— Begin RECORD EXTRACTS —

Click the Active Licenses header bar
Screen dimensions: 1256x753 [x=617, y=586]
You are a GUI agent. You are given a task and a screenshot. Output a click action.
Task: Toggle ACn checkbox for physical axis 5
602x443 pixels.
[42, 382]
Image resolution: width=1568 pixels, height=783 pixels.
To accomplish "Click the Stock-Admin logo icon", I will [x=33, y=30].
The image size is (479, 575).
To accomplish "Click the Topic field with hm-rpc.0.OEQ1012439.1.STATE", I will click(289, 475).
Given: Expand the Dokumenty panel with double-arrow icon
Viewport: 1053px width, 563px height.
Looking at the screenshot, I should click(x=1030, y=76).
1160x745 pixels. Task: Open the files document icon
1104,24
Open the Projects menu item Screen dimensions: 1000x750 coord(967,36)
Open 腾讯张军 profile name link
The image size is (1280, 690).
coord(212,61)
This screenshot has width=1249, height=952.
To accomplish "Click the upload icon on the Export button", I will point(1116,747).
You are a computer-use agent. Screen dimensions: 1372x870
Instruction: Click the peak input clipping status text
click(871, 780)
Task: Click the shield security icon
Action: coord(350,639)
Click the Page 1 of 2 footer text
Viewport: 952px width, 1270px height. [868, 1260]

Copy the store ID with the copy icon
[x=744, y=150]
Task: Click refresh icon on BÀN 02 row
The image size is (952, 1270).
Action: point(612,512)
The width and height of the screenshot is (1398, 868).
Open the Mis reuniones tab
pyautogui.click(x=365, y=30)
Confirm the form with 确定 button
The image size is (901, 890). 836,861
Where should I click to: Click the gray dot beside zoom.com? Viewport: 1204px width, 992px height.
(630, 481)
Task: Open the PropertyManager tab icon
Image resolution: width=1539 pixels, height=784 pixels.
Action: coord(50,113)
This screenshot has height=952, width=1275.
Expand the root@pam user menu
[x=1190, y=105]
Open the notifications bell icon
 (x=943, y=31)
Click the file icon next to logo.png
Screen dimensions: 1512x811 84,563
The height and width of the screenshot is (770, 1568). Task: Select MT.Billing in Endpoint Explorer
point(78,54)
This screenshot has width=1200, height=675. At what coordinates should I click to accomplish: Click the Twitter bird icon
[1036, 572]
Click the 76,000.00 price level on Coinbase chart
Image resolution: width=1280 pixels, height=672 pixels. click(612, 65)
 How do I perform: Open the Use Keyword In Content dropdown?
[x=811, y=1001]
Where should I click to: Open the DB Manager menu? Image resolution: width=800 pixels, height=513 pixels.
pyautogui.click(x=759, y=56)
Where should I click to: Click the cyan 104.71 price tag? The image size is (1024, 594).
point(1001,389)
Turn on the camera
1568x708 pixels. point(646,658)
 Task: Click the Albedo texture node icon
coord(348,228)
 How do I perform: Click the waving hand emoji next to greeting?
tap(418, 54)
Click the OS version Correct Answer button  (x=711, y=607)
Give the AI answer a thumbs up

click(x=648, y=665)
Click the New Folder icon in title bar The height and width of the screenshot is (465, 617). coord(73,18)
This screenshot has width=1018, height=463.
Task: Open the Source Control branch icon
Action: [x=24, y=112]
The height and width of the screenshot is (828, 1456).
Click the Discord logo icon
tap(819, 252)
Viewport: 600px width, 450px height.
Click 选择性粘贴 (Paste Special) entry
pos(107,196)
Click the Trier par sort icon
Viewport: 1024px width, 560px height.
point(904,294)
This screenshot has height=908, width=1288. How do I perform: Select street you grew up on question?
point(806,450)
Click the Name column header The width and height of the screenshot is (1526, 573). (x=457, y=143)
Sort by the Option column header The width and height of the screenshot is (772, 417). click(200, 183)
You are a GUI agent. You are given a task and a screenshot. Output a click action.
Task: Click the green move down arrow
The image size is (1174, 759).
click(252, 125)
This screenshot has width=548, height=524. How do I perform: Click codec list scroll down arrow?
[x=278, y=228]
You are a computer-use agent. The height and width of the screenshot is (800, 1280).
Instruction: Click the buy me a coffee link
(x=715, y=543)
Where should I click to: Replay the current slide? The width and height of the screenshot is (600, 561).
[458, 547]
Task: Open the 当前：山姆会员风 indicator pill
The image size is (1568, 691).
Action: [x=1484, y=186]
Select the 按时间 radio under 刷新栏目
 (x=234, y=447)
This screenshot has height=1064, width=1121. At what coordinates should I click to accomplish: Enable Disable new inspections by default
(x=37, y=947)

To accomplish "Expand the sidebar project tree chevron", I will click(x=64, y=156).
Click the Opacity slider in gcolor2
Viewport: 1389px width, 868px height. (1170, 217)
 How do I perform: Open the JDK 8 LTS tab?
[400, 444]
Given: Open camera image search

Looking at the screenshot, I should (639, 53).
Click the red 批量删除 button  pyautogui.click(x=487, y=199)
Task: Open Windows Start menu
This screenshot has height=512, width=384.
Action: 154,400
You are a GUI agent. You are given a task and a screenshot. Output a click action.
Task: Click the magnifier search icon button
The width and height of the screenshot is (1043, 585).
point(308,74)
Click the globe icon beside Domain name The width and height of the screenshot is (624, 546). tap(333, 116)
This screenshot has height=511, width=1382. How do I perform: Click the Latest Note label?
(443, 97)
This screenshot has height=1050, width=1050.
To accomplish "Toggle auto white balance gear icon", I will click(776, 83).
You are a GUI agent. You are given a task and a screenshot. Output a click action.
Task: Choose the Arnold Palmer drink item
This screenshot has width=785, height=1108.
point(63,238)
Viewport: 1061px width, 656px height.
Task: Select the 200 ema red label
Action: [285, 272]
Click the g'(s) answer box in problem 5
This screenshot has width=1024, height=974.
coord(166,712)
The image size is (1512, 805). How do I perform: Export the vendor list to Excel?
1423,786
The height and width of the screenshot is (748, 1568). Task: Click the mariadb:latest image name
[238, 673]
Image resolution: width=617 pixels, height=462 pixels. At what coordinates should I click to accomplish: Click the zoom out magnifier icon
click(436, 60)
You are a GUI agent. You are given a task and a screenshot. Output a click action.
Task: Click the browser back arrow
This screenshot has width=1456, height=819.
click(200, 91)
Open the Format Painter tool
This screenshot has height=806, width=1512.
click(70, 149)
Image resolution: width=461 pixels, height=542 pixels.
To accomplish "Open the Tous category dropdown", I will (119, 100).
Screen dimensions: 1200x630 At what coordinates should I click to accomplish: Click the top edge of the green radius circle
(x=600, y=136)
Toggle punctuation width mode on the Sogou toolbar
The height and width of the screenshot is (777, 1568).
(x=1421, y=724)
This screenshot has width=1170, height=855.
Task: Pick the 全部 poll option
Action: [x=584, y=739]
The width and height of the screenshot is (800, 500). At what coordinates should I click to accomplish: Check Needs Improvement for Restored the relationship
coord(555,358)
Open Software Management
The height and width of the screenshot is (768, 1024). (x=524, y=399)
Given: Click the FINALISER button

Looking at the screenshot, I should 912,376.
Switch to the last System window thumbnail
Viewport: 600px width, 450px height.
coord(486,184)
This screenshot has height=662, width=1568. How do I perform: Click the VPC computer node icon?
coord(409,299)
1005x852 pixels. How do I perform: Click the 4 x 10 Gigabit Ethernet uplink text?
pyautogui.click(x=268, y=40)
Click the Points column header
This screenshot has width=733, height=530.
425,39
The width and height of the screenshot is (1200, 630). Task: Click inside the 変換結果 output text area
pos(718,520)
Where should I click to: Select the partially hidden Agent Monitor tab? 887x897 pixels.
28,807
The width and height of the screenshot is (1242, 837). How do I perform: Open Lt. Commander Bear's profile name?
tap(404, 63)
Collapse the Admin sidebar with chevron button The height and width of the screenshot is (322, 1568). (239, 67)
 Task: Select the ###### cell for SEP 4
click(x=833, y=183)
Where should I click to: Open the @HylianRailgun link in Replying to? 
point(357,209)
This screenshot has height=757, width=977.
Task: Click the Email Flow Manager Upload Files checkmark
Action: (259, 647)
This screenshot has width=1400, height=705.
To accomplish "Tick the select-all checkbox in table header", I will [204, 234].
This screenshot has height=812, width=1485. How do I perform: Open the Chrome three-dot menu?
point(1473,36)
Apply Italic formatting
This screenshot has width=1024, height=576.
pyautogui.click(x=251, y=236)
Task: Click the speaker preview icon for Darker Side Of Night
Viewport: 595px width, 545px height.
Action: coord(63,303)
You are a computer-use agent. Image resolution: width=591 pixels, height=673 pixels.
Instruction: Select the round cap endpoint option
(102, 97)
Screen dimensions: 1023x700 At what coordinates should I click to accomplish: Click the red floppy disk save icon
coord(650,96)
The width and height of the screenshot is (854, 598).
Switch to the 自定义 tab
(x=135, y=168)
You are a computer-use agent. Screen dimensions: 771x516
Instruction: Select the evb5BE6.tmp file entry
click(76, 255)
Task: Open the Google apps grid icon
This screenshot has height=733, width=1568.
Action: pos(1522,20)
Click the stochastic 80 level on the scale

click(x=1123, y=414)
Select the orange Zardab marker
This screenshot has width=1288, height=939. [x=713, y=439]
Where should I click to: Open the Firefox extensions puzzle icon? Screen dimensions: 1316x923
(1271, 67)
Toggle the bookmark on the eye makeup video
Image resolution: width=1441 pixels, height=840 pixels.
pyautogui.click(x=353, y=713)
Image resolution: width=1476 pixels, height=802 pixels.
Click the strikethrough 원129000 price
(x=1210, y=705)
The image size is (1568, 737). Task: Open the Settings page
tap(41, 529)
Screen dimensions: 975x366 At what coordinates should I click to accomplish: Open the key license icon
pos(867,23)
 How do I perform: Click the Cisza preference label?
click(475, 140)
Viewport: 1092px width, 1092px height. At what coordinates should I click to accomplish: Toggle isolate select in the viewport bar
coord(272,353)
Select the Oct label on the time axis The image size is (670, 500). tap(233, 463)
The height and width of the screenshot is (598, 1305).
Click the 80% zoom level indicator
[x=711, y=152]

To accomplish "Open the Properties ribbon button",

— End RECORD EXTRACTS —

JOB:
Reproduce word for word the rows from the first one above through the row containing "Action: point(612,512)", including both of those rows.

PROBLEM SOLUTION:
Click the Active Licenses header bar
Screen dimensions: 1256x753 [x=617, y=586]
You are a GUI agent. You are given a task and a screenshot. Output a click action.
Task: Toggle ACn checkbox for physical axis 5
602x443 pixels.
[42, 382]
Image resolution: width=1568 pixels, height=783 pixels.
To accomplish "Click the Stock-Admin logo icon", I will [x=33, y=30].
The image size is (479, 575).
To accomplish "Click the Topic field with hm-rpc.0.OEQ1012439.1.STATE", I will click(289, 475).
Given: Expand the Dokumenty panel with double-arrow icon
Viewport: 1053px width, 563px height.
Looking at the screenshot, I should click(x=1030, y=76).
1160x745 pixels. Task: Open the files document icon
1104,24
Open the Projects menu item Screen dimensions: 1000x750 coord(967,36)
Open 腾讯张军 profile name link
The image size is (1280, 690).
coord(212,61)
This screenshot has width=1249, height=952.
To accomplish "Click the upload icon on the Export button", I will point(1116,747).
You are a computer-use agent. Screen dimensions: 1372x870
Instruction: Click the peak input clipping status text
click(871, 780)
Task: Click the shield security icon
Action: coord(350,639)
Click the Page 1 of 2 footer text
Viewport: 952px width, 1270px height. [868, 1260]

Copy the store ID with the copy icon
[x=744, y=150]
Task: Click refresh icon on BÀN 02 row
The image size is (952, 1270).
Action: point(612,512)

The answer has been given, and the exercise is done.